The debt instrument secured by real property may be a qualifying REIT asset if it is respected as a true debt. As a result, the interest income received by the REIT may also be qualifying income for purposes of the 75 percent and 95 percent income test. However, if the TRS were to make certain types of distributions to the parent REIT (perhaps for purposes of limiting the size of the TRS in order to satisfy the 25 percent TRS test), the debt instrument could be re-characterized as equity if the distribution were to be made within 36 months before or after the loan was made. Accordingly, future payments could potentially be treated as dividends that are not deductible by the TRS or the REIT (i.e., REITs are not entitled to a dividends received deduction), thereby potentially impacting both the REIT and TRS’s taxable income on a going forward basis. Any resulting dividend income to the REIT would also fail to qualify under the 75 percent gross income test, and the related debt instrument would be treated as additional equity investment in the TRS, which does not qualify for the 75 percent asset test and also adversely impacts the 25 percent TRS test.
In summary, the re-characterization of the debt instrument as an equity investment in the TRS could have material adverse consequences to the REIT causing the REIT to potentially fail the 75 percent asset test, the 25 percent TRS test and/or the 75 percent gross income test.
Alvarez & Marsal Taxand Says:
Even though the initial target of the proposed regulations was seemingly cross-border inversion transactions between related parties, these rules have much broader implications. Related-party debt instruments entered into prior to the issuance of the proposed regulations are grandfathered in and thus potentially respected as debt (assuming that the debt is respected as such under IRC Section 385 and historic case law principles). But a refinancing or significant modification of such debt after the effective date could be subject to these rules. Therefore, taxpayers should review their intercompany debt arrangements and analyze the potential implications of these rules.

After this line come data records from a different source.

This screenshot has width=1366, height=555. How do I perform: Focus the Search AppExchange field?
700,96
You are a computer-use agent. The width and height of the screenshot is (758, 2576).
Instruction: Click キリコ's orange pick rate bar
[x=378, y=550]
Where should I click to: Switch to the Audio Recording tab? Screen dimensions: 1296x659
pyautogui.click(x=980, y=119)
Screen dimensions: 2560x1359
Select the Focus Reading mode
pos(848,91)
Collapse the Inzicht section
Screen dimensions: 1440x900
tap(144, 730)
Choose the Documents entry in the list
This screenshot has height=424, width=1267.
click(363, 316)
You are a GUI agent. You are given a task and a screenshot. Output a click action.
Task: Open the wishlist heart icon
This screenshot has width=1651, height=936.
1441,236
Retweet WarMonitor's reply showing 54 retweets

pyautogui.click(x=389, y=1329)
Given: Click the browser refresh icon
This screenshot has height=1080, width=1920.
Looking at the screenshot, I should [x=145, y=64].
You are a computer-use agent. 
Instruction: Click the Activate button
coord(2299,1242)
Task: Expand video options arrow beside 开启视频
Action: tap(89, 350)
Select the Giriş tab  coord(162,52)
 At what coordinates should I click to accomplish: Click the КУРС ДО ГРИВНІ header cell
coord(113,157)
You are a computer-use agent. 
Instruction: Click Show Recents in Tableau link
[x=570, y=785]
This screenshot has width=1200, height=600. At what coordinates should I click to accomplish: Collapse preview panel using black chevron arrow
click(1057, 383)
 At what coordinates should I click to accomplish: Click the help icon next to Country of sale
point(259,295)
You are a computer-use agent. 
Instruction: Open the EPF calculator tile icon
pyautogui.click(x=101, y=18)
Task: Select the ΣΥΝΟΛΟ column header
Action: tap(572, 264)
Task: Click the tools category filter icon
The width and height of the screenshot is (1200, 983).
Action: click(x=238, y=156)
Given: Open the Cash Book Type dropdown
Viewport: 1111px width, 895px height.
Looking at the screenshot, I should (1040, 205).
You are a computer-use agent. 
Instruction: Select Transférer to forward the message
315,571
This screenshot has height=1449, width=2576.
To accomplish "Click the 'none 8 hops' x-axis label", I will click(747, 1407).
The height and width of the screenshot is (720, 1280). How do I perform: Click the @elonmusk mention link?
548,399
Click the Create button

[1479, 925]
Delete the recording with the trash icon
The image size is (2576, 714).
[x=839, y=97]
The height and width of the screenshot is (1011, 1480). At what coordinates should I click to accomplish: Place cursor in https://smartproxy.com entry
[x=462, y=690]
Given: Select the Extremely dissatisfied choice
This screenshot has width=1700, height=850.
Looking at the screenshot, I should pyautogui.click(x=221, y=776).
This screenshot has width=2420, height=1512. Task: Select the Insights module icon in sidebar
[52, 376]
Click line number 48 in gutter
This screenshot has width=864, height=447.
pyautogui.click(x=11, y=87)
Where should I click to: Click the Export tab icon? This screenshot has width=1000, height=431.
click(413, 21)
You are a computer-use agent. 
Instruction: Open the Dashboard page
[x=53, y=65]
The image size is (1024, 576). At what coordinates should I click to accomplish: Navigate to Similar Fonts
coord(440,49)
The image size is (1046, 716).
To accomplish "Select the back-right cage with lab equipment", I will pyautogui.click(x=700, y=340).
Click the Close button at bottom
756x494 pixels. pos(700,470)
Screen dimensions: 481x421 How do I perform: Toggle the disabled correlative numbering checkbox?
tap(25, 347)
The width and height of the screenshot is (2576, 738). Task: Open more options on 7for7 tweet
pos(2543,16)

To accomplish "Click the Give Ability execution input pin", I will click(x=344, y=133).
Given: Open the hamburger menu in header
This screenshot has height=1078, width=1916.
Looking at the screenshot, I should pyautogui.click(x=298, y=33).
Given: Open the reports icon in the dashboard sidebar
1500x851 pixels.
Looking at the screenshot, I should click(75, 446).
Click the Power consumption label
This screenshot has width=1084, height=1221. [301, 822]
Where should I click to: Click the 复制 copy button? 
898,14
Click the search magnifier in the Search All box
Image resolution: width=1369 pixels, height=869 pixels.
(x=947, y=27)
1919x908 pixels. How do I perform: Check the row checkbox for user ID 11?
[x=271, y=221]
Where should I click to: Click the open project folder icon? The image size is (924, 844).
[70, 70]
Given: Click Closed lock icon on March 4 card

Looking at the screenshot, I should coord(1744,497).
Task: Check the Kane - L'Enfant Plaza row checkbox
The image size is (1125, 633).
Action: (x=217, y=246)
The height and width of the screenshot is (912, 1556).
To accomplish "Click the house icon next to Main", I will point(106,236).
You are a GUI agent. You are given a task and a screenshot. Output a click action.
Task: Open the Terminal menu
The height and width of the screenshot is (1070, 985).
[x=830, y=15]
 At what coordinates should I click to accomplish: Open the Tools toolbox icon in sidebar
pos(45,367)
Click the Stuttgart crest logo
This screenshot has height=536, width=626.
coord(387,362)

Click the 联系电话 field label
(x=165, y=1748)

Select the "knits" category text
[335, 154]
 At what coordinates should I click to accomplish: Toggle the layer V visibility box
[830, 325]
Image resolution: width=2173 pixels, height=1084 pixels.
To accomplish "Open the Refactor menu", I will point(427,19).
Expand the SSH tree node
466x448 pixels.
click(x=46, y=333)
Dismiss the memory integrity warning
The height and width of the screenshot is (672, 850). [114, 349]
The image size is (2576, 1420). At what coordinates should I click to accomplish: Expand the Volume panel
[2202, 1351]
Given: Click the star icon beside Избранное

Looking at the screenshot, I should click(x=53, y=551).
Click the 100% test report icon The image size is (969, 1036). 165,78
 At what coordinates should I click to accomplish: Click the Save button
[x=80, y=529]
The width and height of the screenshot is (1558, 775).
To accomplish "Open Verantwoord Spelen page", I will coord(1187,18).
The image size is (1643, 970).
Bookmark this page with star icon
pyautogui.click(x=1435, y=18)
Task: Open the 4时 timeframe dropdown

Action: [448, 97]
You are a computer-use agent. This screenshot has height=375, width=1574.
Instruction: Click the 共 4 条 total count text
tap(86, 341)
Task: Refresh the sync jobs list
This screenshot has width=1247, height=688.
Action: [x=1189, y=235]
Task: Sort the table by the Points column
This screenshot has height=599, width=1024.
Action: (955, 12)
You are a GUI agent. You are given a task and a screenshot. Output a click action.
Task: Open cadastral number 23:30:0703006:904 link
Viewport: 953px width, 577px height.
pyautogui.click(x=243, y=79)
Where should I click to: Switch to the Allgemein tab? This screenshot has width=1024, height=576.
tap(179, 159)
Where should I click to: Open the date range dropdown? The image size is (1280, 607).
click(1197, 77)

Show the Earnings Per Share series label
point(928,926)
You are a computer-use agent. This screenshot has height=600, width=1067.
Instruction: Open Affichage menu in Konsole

Emily Edwards contributed to this article.
Disclaimer
The information contained herein is of a general nature and based on authorities that are subject to change. Readers are reminded that they should not consider this publication to be a recommendation to undertake any tax position, nor consider the information contained herein to be complete. Before any item or treatment is reported or excluded from reporting on tax returns, financial statements or any other document, for any reason, readers should thoroughly evaluate their specific facts and circumstances, and obtain the advice and assistance of qualified tax advisers. The information reported in this publication may not continue to apply to a reader's situation as a result of changing laws and associated authoritative literature, and readers are reminded to consult with their tax or other professional advisers before determining if any information contained herein remains applicable to their facts and circumstances.